Agro received a lung, a heart valve and an artery from the donor. A good friend he’d met in the program got the donor’s other lung. They refer to each other as “lung brothers.”

“Here’s a person who saved two lives, at least,” he said. “It’s a moving thing to be a recipient. I am grateful.”

The experience of having one’s chest opened, a lung pulled out, and passing a second or two without a vital organ?

“It’s a mind boggling experience,” he said. “I feel I have a second chance at life. It’s like I’m starting over, reassessing my priorities, thinking about smelling the flowers and how I want to do things. It’s like going back to square one.”

Even with the prehab work, getting a lung transplant doesn’t make living a “slam dunk,” he said.

Still at Duke, every day he does one of two things.

“I either have some sort of test or doctor’s appointment, or I go to PT and rehab until they release me.”

Physical therapy is four hours, including an hour-long floor exercise class, riding an exercise bike as hard as he can go for 20 minutes, walking a track for 30 minutes, then a session with weights.

Organ recipients have a number of predictable complications.

“Everybody gets to be diabetic,” he said “You are immune-suppressed, so you are just sitting ducks for infection. The legs are weak and tired.”

But more than two months after his transplant, he’s starting to feel normal, and he’s thinking about coming home. His regimen includes 43 pills, three shots of insulin, blood thinner and antibiotics. When the side effects can be managed with pills only, and there are no signs of rejection or infection, his doctors will talk to him about coming home. Three months is the average, so he’s looking at the first of the year. Data collection and recording are an important part of recovery.

“They expect you to monitor a pulmonary function test every day for the rest of your life,” he said. “You have to monitor vital signs and blood sugar and keep accurate records every day.”

He is quick to say that his wife has been a key to his recovery.

“In the hospital, it takes about 20 people to take care of you,” he said. “When you go home, there’s one person to take care of you. CJ has been key to this system.”

There are many ways that being an organ recipient has changed his life, he said being with the person taking care of your 24-7 is eye-opening.

“CJ has been wonderful,” he said.

Today, he said, his wife is preparing leg of lamb.

“We’ll settle back and just thank God,” he said. “We are especially thankful for all of our friends, the support, fundraisers, things like that. This has been life-changing in every way, even financially.”

For every lung transplant, somebody – an individual, an insurance company, or a government insurance program – pays Duke $1.9 million.

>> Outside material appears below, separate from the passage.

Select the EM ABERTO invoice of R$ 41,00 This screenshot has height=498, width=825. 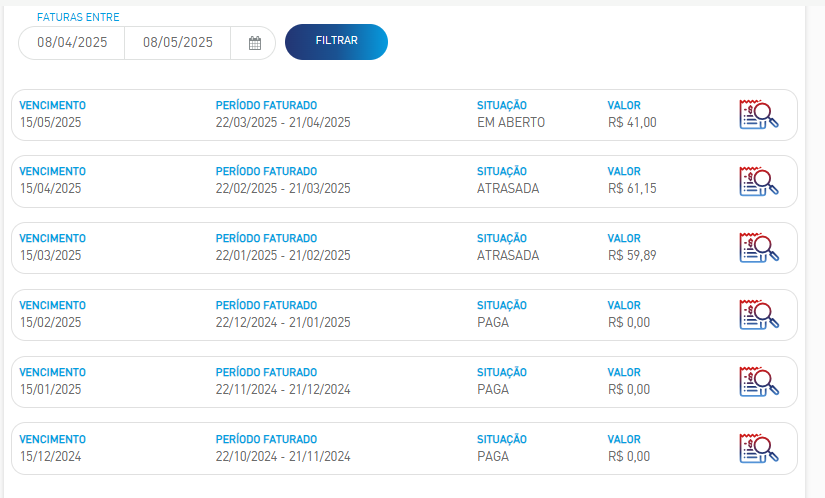(404, 115)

“And there is not an insignificant co-pay,” he said. “It requires a lot of realigning.”

Right now, he’s eager to get back to work. During his recovery, he passed his sleep medicine boards, adding another specialty to the work he can do in private practice.

“My mind is ready, my body is not,” he said.

To those who have not signed an organ donation card, he’d say this:

“It’s the simplest and most elegant way to go out a hero,” he said. “Donate life. Because when you do that, to someone that you don’t even know, you will be a hero. It costs nothing. There is no pain, nothing involved, except the effort to put your name on the card.

“It’s the soul that matters,” he said. “The temporal body and the organs don’t make you you, just as this lung doesn’t make me me.

“It’s the last altruistic gesture you can make, certainly the most significant to the recipient,” he said.

“The organ donation system is something miraculous, and I’m thankful for it,” he said.